The risks associated with LAAO are:

  • There is a 1-2% risk of tearing the left atrial appendage or puncturing the back of the atrial wall during septal puncture resulting in a pericardial effusion (blood trapped in the heart sac) requiring urgent pericardial drainage with a needle. There is a 1% chance of urgent surgical repair and drainage by a cardiac surgeon.
  • Trauma to teeth, trachea (wind pipe) or oesophagus including a tear to oesophagus during passage of the transoesophageal probe requiring urgent surgical repair.
  • Risks associated with general anaesthetic – vomiting, nausea etc
  • Contrast related allergic response and rarely renal (kidney) impairment if a high volume of contrast is required.
  • Pleuritic/sharp chest pain related to sternal puncture.

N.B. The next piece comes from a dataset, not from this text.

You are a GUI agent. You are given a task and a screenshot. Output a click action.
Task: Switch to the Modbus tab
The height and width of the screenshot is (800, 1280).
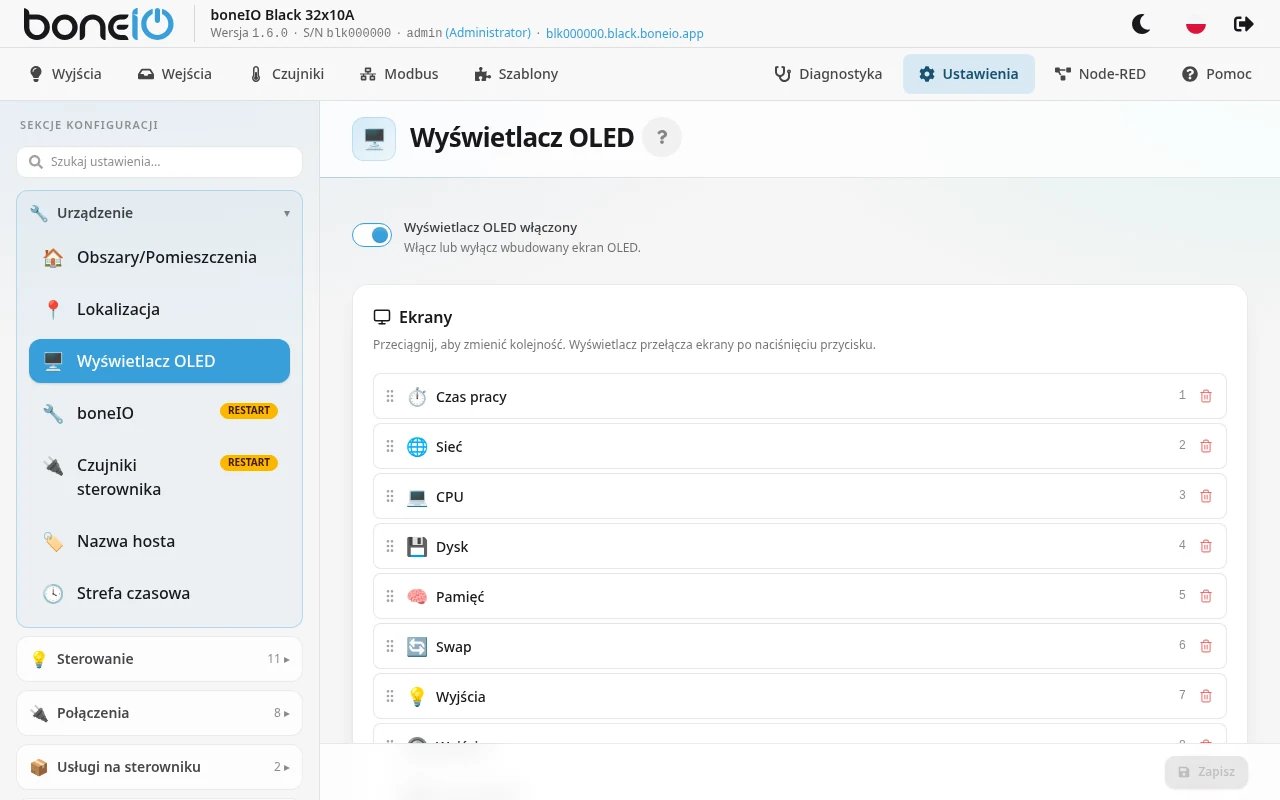399,74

Your doctor will explain the risks to you prior to the procedure. You are encouraged to discuss any questions or concerns with your doctor, the structural heart nurse and your family prior to proceeding.



Your heart rate and rhythm, blood pressure and groin access site will be monitored in the coronary care unit.

You should have minimal discomfort however report any pain or discomfort  in your chest, throat or groin following your procedure. This can be treated with antinflammatory or pain relief medications.

You will be able to get out of bed and mobilise within 4 hours of arriving into your room.

Follow up
You will be discharged on the following day after a repeat echo to confirm there is no latent collection of fluid around the heart (pericardial effusion)  You will be provided with the appropriate paperwork for a transoesophageal echocardiogram or CT scan in 6-8 weeks time. This is required to check for the complete sealing of the device by the body’s own cells “endothelialisation”. The review with your cardiologist will follow approximately 2 weeks after the test.

What will I need to do after I go home?
You can resume most gentle activities with exception of driving for 48hrs.

You will continue taking all of your medication unless instructed otherwise. If able, you will resume the anticoagulant until the confirmation TOE/CT is performed.

If you have any questions or concerns relating to your procedure or pain or discomfort after discharge, contact our office on 03 9789 0088 and speak with one of the critical care nurses.


A copy of your procedural report and TOE or CT scan will be sent to your referring doctor.

Your cardiologist will give you the final reassurance to stop/remain off your anticoagulants at your review appointment in approximately 10 weeks after the procedure.